# What you need to do:
Each line from the one holding "Task: Switch to the 扫码 tab" to the end of the listing below must be given again exactly as it appears.

[[ Extracted information, beginning ]]

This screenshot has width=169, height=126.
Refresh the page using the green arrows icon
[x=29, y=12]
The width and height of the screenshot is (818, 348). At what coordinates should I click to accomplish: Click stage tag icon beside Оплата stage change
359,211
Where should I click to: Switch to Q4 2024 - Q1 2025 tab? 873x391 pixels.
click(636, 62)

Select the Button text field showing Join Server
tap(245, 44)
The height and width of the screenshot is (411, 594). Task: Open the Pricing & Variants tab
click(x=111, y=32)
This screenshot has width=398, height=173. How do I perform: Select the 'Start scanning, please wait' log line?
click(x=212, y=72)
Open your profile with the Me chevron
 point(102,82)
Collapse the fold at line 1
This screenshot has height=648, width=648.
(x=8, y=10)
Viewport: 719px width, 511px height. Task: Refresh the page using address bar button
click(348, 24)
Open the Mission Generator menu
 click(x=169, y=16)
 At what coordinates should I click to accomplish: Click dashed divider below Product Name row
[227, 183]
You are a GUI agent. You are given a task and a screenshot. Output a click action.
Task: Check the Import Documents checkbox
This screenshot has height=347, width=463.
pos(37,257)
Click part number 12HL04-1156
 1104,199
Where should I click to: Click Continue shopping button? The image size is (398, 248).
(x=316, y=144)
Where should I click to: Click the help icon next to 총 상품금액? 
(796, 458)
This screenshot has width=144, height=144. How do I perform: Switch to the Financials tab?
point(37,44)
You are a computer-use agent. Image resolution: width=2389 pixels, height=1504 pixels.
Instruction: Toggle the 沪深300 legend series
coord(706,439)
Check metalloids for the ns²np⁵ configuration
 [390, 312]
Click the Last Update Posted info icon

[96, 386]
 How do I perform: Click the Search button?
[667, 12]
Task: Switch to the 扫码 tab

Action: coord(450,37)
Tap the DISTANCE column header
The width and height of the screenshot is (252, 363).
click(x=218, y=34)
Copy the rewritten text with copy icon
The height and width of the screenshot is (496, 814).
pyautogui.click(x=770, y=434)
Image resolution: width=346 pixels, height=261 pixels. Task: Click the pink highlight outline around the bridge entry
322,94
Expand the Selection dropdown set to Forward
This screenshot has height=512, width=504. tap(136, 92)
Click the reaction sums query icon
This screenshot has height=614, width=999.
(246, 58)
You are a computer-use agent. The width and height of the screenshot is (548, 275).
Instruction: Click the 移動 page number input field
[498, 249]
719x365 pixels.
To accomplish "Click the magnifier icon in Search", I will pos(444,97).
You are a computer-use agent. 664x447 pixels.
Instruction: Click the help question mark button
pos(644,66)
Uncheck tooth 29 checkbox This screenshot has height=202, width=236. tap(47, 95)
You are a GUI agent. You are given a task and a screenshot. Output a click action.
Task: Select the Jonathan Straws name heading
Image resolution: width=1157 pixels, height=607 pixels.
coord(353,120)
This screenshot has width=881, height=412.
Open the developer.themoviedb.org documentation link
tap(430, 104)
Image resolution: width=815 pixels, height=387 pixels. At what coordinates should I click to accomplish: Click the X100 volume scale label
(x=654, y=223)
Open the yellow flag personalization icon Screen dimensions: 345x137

[[ Extracted information, end ]]

# Task result:
Task: Switch to the 扫码 tab

Action: coord(450,37)
Tap the DISTANCE column header
The width and height of the screenshot is (252, 363).
click(x=218, y=34)
Copy the rewritten text with copy icon
The height and width of the screenshot is (496, 814).
pyautogui.click(x=770, y=434)
Image resolution: width=346 pixels, height=261 pixels. Task: Click the pink highlight outline around the bridge entry
322,94
Expand the Selection dropdown set to Forward
This screenshot has height=512, width=504. tap(136, 92)
Click the reaction sums query icon
This screenshot has height=614, width=999.
(246, 58)
You are a computer-use agent. The width and height of the screenshot is (548, 275).
Instruction: Click the 移動 page number input field
[498, 249]
719x365 pixels.
To accomplish "Click the magnifier icon in Search", I will pos(444,97).
You are a computer-use agent. 664x447 pixels.
Instruction: Click the help question mark button
pos(644,66)
Uncheck tooth 29 checkbox This screenshot has height=202, width=236. tap(47, 95)
You are a GUI agent. You are given a task and a screenshot. Output a click action.
Task: Select the Jonathan Straws name heading
Image resolution: width=1157 pixels, height=607 pixels.
coord(353,120)
This screenshot has width=881, height=412.
Open the developer.themoviedb.org documentation link
tap(430, 104)
Image resolution: width=815 pixels, height=387 pixels. At what coordinates should I click to accomplish: Click the X100 volume scale label
(x=654, y=223)
Open the yellow flag personalization icon Screen dimensions: 345x137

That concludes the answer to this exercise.